Ноябрьскую же Москву я увидел преображенной ранними морозами, визгливой поземкой, пустынностью улиц и затемненными окнами. Мешки с песком, уложенные штабелями у магазинных витрин, крестообразные наклейки на окнах, стальные ежи у застав, а в сумерки яростные мечи прожекторов, кромсавших вечернее небо, да недвижимые дирижабли, висевшие высоко-высоко над городскими скверами, как спящие рыбы в мутном аквариуме, дополняли ноябрьский московский пейзаж.

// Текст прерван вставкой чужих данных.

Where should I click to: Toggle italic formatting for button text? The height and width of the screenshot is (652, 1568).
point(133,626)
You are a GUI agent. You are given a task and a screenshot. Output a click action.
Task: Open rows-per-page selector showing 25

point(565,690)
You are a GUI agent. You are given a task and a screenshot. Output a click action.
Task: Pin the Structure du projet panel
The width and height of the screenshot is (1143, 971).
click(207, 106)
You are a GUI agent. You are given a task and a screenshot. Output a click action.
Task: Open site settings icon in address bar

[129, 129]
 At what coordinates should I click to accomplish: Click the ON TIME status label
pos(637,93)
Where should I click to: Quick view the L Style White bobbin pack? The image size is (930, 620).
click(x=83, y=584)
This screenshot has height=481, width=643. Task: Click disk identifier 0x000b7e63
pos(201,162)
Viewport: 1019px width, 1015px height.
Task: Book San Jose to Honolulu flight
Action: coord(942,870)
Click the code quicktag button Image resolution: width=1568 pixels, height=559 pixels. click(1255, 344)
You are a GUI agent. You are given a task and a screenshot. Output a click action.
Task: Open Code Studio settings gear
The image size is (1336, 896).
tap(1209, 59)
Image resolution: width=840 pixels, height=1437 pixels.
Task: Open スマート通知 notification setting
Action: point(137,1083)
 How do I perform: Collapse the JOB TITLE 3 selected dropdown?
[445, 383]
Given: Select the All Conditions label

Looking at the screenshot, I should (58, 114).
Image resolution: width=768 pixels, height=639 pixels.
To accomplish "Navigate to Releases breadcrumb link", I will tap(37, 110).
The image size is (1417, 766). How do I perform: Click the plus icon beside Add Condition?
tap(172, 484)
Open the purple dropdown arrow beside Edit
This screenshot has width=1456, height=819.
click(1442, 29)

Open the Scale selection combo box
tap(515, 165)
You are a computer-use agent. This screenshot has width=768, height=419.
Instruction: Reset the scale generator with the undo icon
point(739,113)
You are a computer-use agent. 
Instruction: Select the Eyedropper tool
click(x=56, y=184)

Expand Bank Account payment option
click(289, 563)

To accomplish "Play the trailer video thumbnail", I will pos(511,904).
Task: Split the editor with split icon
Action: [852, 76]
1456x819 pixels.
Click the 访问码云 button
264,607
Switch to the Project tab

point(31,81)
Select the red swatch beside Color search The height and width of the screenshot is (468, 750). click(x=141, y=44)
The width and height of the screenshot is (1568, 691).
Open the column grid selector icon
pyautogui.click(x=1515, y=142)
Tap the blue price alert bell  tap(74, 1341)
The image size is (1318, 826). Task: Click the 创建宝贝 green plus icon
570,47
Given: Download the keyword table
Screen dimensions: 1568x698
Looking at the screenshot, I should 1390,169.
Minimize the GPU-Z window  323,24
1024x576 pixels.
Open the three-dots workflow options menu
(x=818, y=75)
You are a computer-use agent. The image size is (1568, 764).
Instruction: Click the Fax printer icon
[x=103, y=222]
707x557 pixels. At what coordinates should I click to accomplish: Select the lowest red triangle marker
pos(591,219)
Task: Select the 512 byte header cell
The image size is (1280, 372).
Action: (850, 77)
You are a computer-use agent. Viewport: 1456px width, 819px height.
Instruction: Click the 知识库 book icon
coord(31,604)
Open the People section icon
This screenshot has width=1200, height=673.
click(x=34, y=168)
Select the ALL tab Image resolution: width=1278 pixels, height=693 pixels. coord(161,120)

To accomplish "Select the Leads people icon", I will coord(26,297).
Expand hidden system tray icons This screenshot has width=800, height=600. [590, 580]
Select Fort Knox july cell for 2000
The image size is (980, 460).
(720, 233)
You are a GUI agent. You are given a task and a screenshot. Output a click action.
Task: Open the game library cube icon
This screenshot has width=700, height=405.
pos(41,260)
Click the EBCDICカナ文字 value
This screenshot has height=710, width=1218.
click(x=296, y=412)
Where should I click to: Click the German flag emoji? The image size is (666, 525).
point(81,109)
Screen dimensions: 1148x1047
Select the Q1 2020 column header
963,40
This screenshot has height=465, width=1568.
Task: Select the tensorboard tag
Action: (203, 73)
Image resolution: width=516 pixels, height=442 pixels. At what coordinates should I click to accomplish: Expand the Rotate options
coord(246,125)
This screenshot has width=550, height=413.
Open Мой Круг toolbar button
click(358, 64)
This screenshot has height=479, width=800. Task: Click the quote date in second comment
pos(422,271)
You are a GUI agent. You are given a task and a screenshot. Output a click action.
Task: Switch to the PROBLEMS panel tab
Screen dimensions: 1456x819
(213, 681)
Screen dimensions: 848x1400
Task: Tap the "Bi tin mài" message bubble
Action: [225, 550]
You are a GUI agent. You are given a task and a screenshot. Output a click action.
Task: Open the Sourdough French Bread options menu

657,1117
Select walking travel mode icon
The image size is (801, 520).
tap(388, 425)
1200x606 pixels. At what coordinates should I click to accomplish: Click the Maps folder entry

Да и люди на улицах были непривычно молчаливыми, неузнаваемо строгими, с какой-то иконописной суровостью в очертаниях лиц. Я редко слышал смех, но не видел страха, казалось бы такого естественного в прифронтовом городе, куда с севера и северо-запада отчаянно рвались танковые колонны врага. В бомбоубежищах, куда меня иногда загоняли во время воздушной тревоги, говорили мало, но без боязни, интересовались больше, на каком направлении идут бои и что сообщат завтра сводки Информбюро, на тяготы военного быта не жаловались, а любителей постращать обрывали. Я наблюдал все это со странным чувством экзальтации, даже упоения, да-да, именно упоения, повторяя про себя знакомые с детства строки: "Есть упоение в бою и бездны мрачной на краю, и в разъяренном океане средь грозных волн и бурной тьмы..." Как точно сказано: средь бурной тьмы! В ночах затемненной Москвы мне виделись зори осажденной Парижской коммуны. Никогда, никогда, никогда, никогда коммунары не будут рабами - я и это повторял, не стесняясь штампов. Ведь мне было тогда немногим больше девятнадцати...

Каждый день на перевязке упорно не желавшей заживать руки я умолял старичка хирурга выписать меня поскорее. В середине ноября он наконец смилостивился: "В конце месяца выпишем. А пока прогуляйтесь-ка по Москве, по морозцу. Облака низкие, воздушной тревоги не будет". Но он ошибся. Громкоговорители у Большого театра сообщили под вой сирены о воздушной тревоге, едва я добрался до центра. Пришлось спуститься в убежище, оборудованное в метро на площади Свердлова.